I know this is kind of a sensitive issue or at least a bit of a gross topic but let’s face it, sometimes dogs eat poop. Lately, I’ve found my older dog eating poop. I have two dogs so I don’t know if she’s eating her own poop or the poop of her younger sister. I hate to even be talking about this, but right now it’s an issue for us in our household, and perhaps it’s an issue in yours.
I consulted with our veterinarian earlier this week about the issue. I speculated that Tana was eating her sisters’ poop because recently I have switched Tana to senior food (she’s 10 years old and the vet recommended the change) which she obviously didn’t like too much because she would barely eat it. My thoughts were that she wasn’t getting something in her new food that she had been getting in her old food which the younger one was still eating. The vet concurred that it was surely a possible explanation. His thoughts on the subject: “go back to feeding her regular food, I’d rather have her eating regular food and not eating poop than eating senior food and eating poop.” So there you have it, sound advice from an expert.
The official name given this disgusting habit is Coprophagia and it is quite common, especially in puppies. The most common causes are the lack of nutrients in food, hunger or boredom. Changing the diet, exercise and discouraging the bad behavior and praising good behavior are good solutions. Another recommended solution is to sprinkle a product called Forbid on the food. Said to cause some kind of chemical reaction in the intestines and make the resulting feces unpleasant to eat. I have opted not to go that route as I shy away from adding kind of chemical to my dogs’ food however harmless it is said to be. The vet suggested Taste of The Wild Grain-Free Premium High Protein Dry Dog, as it’s what she feeds her dogs.

· · · · · · ·

- [THE TASK]: Update the stretch from "I know this" through "issue in yours." in the piece on dogs eating poop, replacing "older dog" with "senior dog".

- [RAW DATA]:
· · · · · · ·

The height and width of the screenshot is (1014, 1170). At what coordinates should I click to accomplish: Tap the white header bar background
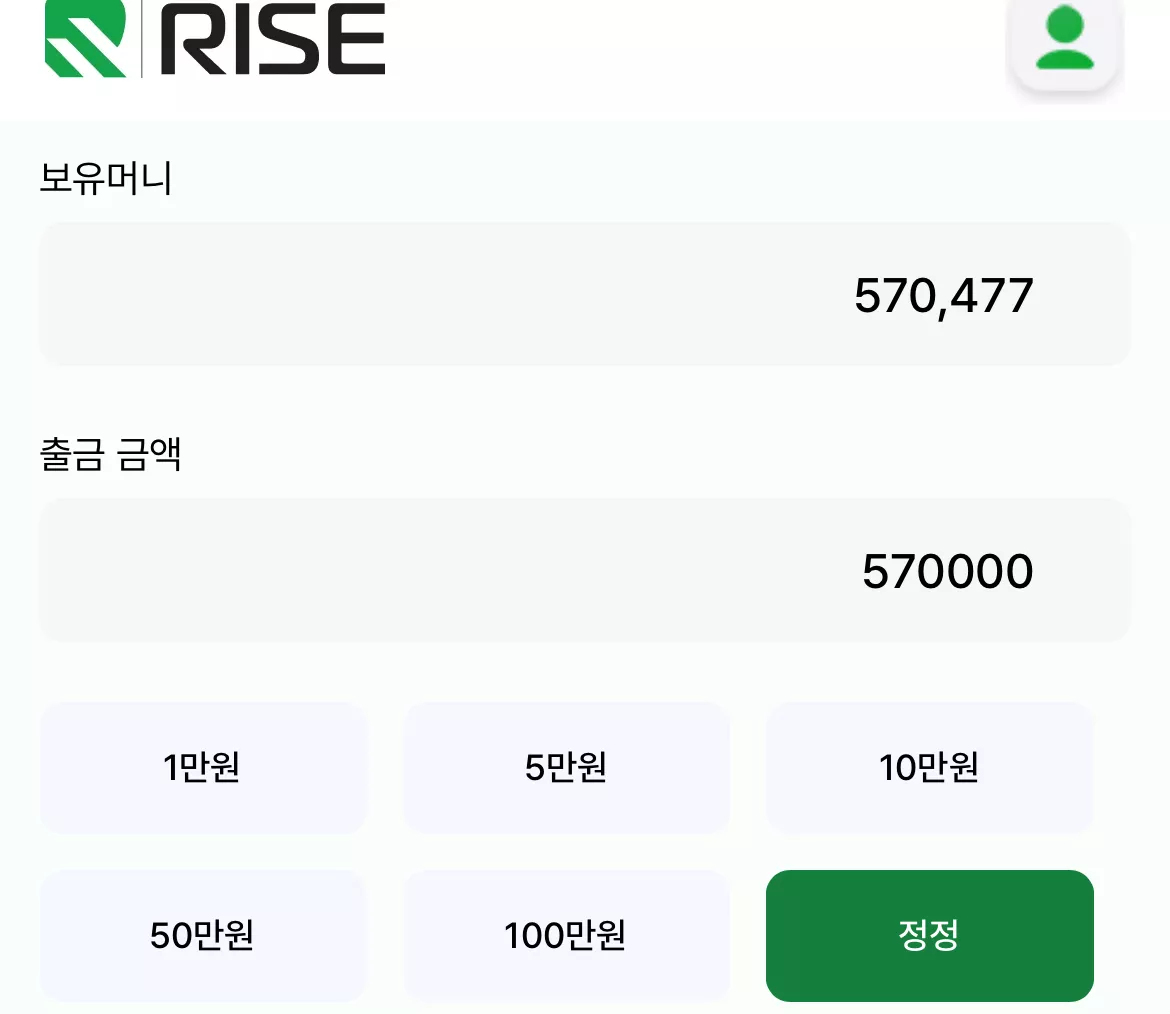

· · · · · · ·

- [RESPONSE TO THE TASK]:
I know this is kind of a sensitive issue or at least a bit of a gross topic but let’s face it, sometimes dogs eat poop. Lately, I’ve found my senior dog eating poop. I have two dogs so I don’t know if she’s eating her own poop or the poop of her younger sister. I hate to even be talking about this, but right now it’s an issue for us in our household, and perhaps it’s an issue in yours.